Topic:肥厚性梗阻性心肌病行心脏手术—诱导后10分钟血压突然下降

Cardiac surgery for hypertrophic obstructive cardiomyopathy – blood pressure suddenly decreases 10 min after induction

Presenter:方开云

Moderator:童传耀,刘虹


 


病例介绍

Case Introduction

      一名40岁(身高:170厘米,体重:81千克)诊断为肥厚性梗阻性心肌病(HOCM)的女性计划进行择期心脏外科手术行间隔肌切除。此病诊断于2013年,当时她被发现患有心脏收缩期杂音,并有肥厚性梗阻性心肌病家族史。自诊断以来,她的症状更加明显,出现晕厥前症状,发作了数次非持续性室性心动过速,功能能力下降。术前四个月进行的经胸超声心动图检查发现同心性肥厚性梗阻性心肌病,间隔占优。同时观察到明显的左室流出道静息压力梯度为160 mm Hg,同时伴有中等程度的收缩前运动(SAM),后向性二尖瓣关闭不全(MR)和双房扩大。瓦尔萨尔瓦(Valsalva)动作没有发现压力梯度的显着增加。她十二年前在全身麻醉下进行部分肾切除术,没有围手术期问题。她唯一的药物是美托洛尔25毫克,每天两次。其余术前评估均无异常。

      病人进入手术室,放置了左侧桡动脉导管和16号外周静脉。使用洗必太无菌技术插入动脉管。应用标准监测后,她的动脉血压为140/70 mmHg,心律为每分钟70。开始输注0.5 μg/kg/min 苯肾上腺素,一旦患者的平均动脉血压(MAP)升高了10 mm Hg,便用 4 毫克咪达唑仑,500 微克 芬太尼, 50 毫克异丙酚和 80 毫克罗库溴铵。在超声引导下放置了尺寸 8.5(法式度量)右颈内静脉导管。但是,在放置后大约10分钟后,患者突然出现60/30 mmHg的低血压而没有心动过速,这时给予1000 mL 晶体液和 800 微克苯肾上腺素,但是没有反应。

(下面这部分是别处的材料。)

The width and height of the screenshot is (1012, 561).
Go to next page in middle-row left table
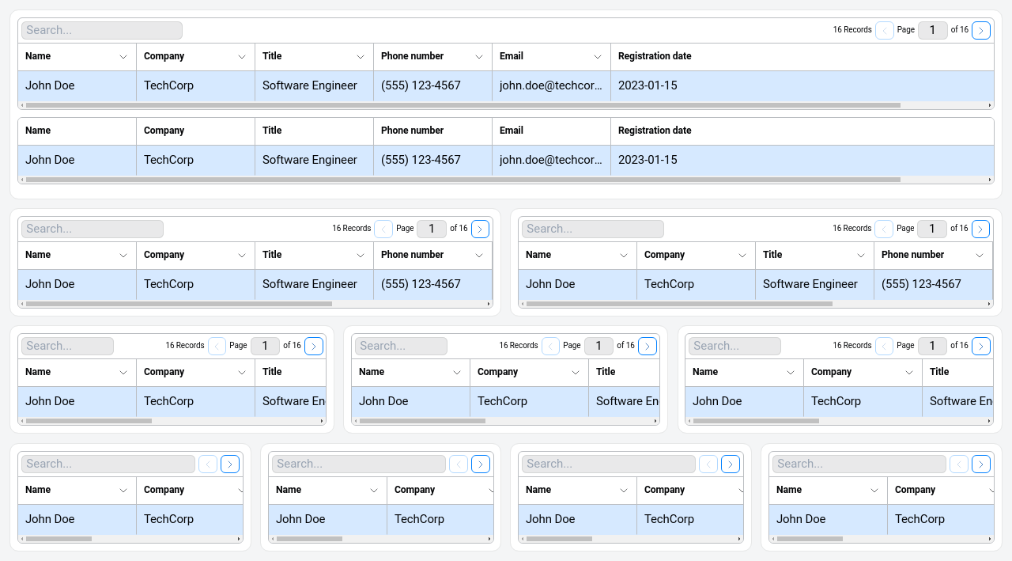click(x=480, y=229)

   A 40-yr-old (height: 170 cm, body mass: 81 kg) female diagnosed with HOCM was scheduled for an elective, surgical septal myectomy. The investigations which confirmed this diagnosis had been completed in 2013 as she was found to have a systolic murmur and had an extensive family history of maternal relatives with HOCM. Since the initial diagnosis, she became more symptomatic, developing presyncopal symptoms with several episodes of non-sustained ventricular tachycardia and decreasing functional capacity. A transthoracic echocardiogram, performed four months prior to surgery, revealed concentric HOCM with septal predominance. A significant LVOT resting gradient of 160 mm Hg was observed, along with moderate systolic anterior motion (SAM), posteriorly directed mitral regurgitation (MR), and biatrial enlargement. No significant increase of the gradient was seen with the Valsalva manoeuvre. Her past medical history was significant regarding a partial nephrectomy performed under general anaesthesia twelve years ago with no perioperative issues. Her only medication was metoprolol 25 mg twice a day. The remainder of her preoperative evaluations were unremarkable.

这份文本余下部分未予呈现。